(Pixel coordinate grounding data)
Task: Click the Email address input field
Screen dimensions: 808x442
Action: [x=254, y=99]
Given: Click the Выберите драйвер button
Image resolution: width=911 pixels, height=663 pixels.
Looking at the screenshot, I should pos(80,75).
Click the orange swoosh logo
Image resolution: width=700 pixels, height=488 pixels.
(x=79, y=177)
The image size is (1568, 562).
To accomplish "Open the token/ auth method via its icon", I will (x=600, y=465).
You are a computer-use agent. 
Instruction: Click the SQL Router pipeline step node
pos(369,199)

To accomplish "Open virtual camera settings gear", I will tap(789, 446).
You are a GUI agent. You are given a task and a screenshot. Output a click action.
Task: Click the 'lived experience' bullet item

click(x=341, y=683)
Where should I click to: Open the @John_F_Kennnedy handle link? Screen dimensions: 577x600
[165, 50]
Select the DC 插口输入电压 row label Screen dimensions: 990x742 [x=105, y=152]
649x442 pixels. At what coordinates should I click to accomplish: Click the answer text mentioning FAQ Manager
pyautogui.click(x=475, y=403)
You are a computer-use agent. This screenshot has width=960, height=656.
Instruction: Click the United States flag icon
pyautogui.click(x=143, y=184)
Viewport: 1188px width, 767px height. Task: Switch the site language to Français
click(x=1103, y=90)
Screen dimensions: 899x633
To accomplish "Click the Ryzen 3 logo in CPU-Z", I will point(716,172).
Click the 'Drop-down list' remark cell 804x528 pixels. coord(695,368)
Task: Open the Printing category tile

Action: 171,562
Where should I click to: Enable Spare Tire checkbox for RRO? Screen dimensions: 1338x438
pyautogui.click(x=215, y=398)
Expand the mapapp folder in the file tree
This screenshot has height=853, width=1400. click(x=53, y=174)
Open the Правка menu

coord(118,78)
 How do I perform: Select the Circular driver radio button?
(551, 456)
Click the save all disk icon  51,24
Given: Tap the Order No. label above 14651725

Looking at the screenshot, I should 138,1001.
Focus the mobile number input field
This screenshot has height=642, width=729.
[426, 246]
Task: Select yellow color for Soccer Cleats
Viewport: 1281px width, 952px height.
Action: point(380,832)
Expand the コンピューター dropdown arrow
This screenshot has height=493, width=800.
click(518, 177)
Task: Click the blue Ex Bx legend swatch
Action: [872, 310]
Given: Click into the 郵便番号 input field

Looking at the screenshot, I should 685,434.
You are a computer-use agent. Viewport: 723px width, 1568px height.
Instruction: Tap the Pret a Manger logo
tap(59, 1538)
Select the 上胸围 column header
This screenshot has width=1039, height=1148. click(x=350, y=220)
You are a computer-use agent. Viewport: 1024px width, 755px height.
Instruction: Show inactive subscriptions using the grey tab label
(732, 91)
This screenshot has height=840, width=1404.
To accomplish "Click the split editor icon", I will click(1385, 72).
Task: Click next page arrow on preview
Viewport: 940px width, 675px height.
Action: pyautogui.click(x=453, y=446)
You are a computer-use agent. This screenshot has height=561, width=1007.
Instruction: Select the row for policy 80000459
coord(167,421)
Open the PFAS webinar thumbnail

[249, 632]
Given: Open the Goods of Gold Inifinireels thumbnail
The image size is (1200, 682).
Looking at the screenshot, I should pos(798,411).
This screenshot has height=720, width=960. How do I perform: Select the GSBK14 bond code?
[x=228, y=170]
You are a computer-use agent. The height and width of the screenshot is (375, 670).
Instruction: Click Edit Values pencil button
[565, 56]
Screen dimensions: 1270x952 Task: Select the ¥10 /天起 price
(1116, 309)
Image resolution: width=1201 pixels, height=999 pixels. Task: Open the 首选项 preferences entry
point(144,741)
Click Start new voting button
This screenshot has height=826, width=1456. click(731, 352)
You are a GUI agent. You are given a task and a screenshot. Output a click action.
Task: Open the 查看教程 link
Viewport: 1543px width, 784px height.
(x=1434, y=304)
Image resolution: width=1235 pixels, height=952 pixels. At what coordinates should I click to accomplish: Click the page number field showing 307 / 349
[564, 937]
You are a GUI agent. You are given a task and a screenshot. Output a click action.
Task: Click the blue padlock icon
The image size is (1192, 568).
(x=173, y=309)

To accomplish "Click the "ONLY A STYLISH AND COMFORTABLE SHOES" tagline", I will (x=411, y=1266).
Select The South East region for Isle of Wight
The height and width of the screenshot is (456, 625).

BRIEF
Down to the last line, restate the records exactly.

SOLUTION TO THE EXERCISE
Task: Click the Email address input field
Screen dimensions: 808x442
Action: [x=254, y=99]
Given: Click the Выберите драйвер button
Image resolution: width=911 pixels, height=663 pixels.
Looking at the screenshot, I should pos(80,75).
Click the orange swoosh logo
Image resolution: width=700 pixels, height=488 pixels.
(x=79, y=177)
The image size is (1568, 562).
To accomplish "Open the token/ auth method via its icon", I will (x=600, y=465).
You are a computer-use agent. 
Instruction: Click the SQL Router pipeline step node
pos(369,199)

To accomplish "Open virtual camera settings gear", I will tap(789, 446).
You are a GUI agent. You are given a task and a screenshot. Output a click action.
Task: Click the 'lived experience' bullet item

click(x=341, y=683)
Where should I click to: Open the @John_F_Kennnedy handle link? Screen dimensions: 577x600
[165, 50]
Select the DC 插口输入电压 row label Screen dimensions: 990x742 [x=105, y=152]
649x442 pixels. At what coordinates should I click to accomplish: Click the answer text mentioning FAQ Manager
pyautogui.click(x=475, y=403)
You are a computer-use agent. This screenshot has width=960, height=656.
Instruction: Click the United States flag icon
pyautogui.click(x=143, y=184)
Viewport: 1188px width, 767px height. Task: Switch the site language to Français
click(x=1103, y=90)
Screen dimensions: 899x633
To accomplish "Click the Ryzen 3 logo in CPU-Z", I will point(716,172).
Click the 'Drop-down list' remark cell 804x528 pixels. coord(695,368)
Task: Open the Printing category tile

Action: 171,562
Where should I click to: Enable Spare Tire checkbox for RRO? Screen dimensions: 1338x438
pyautogui.click(x=215, y=398)
Expand the mapapp folder in the file tree
This screenshot has height=853, width=1400. click(x=53, y=174)
Open the Правка menu

coord(118,78)
 How do I perform: Select the Circular driver radio button?
(551, 456)
Click the save all disk icon  51,24
Given: Tap the Order No. label above 14651725

Looking at the screenshot, I should 138,1001.
Focus the mobile number input field
This screenshot has height=642, width=729.
[426, 246]
Task: Select yellow color for Soccer Cleats
Viewport: 1281px width, 952px height.
Action: point(380,832)
Expand the コンピューター dropdown arrow
This screenshot has height=493, width=800.
click(518, 177)
Task: Click the blue Ex Bx legend swatch
Action: [872, 310]
Given: Click into the 郵便番号 input field

Looking at the screenshot, I should 685,434.
You are a computer-use agent. Viewport: 723px width, 1568px height.
Instruction: Tap the Pret a Manger logo
tap(59, 1538)
Select the 上胸围 column header
This screenshot has width=1039, height=1148. click(x=350, y=220)
You are a computer-use agent. Viewport: 1024px width, 755px height.
Instruction: Show inactive subscriptions using the grey tab label
(732, 91)
This screenshot has height=840, width=1404.
To accomplish "Click the split editor icon", I will click(1385, 72).
Task: Click next page arrow on preview
Viewport: 940px width, 675px height.
Action: pyautogui.click(x=453, y=446)
You are a computer-use agent. This screenshot has height=561, width=1007.
Instruction: Select the row for policy 80000459
coord(167,421)
Open the PFAS webinar thumbnail

[249, 632]
Given: Open the Goods of Gold Inifinireels thumbnail
The image size is (1200, 682).
Looking at the screenshot, I should pos(798,411).
This screenshot has height=720, width=960. How do I perform: Select the GSBK14 bond code?
[x=228, y=170]
You are a computer-use agent. The height and width of the screenshot is (375, 670).
Instruction: Click Edit Values pencil button
[565, 56]
Screen dimensions: 1270x952 Task: Select the ¥10 /天起 price
(1116, 309)
Image resolution: width=1201 pixels, height=999 pixels. Task: Open the 首选项 preferences entry
point(144,741)
Click Start new voting button
This screenshot has height=826, width=1456. click(731, 352)
You are a GUI agent. You are given a task and a screenshot. Output a click action.
Task: Open the 查看教程 link
Viewport: 1543px width, 784px height.
(x=1434, y=304)
Image resolution: width=1235 pixels, height=952 pixels. At what coordinates should I click to accomplish: Click the page number field showing 307 / 349
[564, 937]
You are a GUI agent. You are given a task and a screenshot. Output a click action.
Task: Click the blue padlock icon
The image size is (1192, 568).
(x=173, y=309)

To accomplish "Click the "ONLY A STYLISH AND COMFORTABLE SHOES" tagline", I will (x=411, y=1266).
Select The South East region for Isle of Wight
The height and width of the screenshot is (456, 625).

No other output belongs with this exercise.